- White House fact sheet argues that President Joe Biden’s infrastructure bill creates several opportunities for small businesses
- Benefits range from better financing options to increased government contracting opportunities
- Republicans and Democrats continue to spar over scope and cost of infrastructure initiatives
Summary by Dirk Langeveld
The White House has released a fact sheet touting the benefits it says small benefits will receive if its proposed $2.3 trillion infrastructure proposal becomes a reality. The Biden administration has periodically been releasing such breakdowns, including fact sheets on how the proposal could benefit individual states, support racial equity, and benefit rural communities.
The Biden administration says the proposal includes $110 billion in direct support through financing and technical assistance programs. The fact sheet outlines how eight-year infrastructure overhaul would increase federal contracting opportunities for small businesses, create a national network of small business incubators and innovation hubs, create initiatives to encourage small businesses to participate in federal research and development efforts, assist minority-owned firms in accessing capital, provide more funding for federal lending programs as well as new financing opportunities (including one for small manufacturers), and strengthen supply chains.
The overview argues that improved roads and bridges will assist small businesses with deliveries, while better broadband access will help them reach more customers digitally – a key consideration as e-commerce became more prevalent after the COVID-19 pandemic. The fact sheet concludes by saying its tax policy proposals also aim to “level the playing field between small businesses and large, multinational corporations” and ensure that small businesses don’t pay a higher tax rate than smaller ones.
Republicans have criticized the administration’s proposal as pursuing unrelated policy goals and have been cool to the idea of raising the corporate tax rate to fund the initiatives.

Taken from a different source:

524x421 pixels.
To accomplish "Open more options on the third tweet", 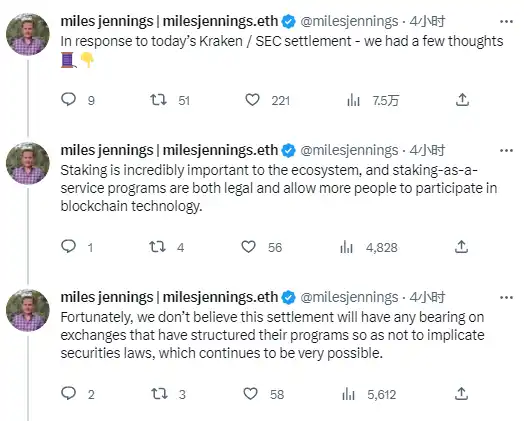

Some members of the party are pursuing a counterproposal to fund traditional infrastructure projects, including roads, bridges, ports, airports, and broadband.
Following claims that a Moody’s analysis shows that the infrastructure proposal would create 19 million jobs, the Biden administration has clarified that it would directly create just 2.7 million jobs while the remaining 16.3 million are expected to materialize with or without the plan in place. A separate report from Georgetown University suggests that the Biden proposal would create or retain 15 million jobs, primarily in transportation and warehousing.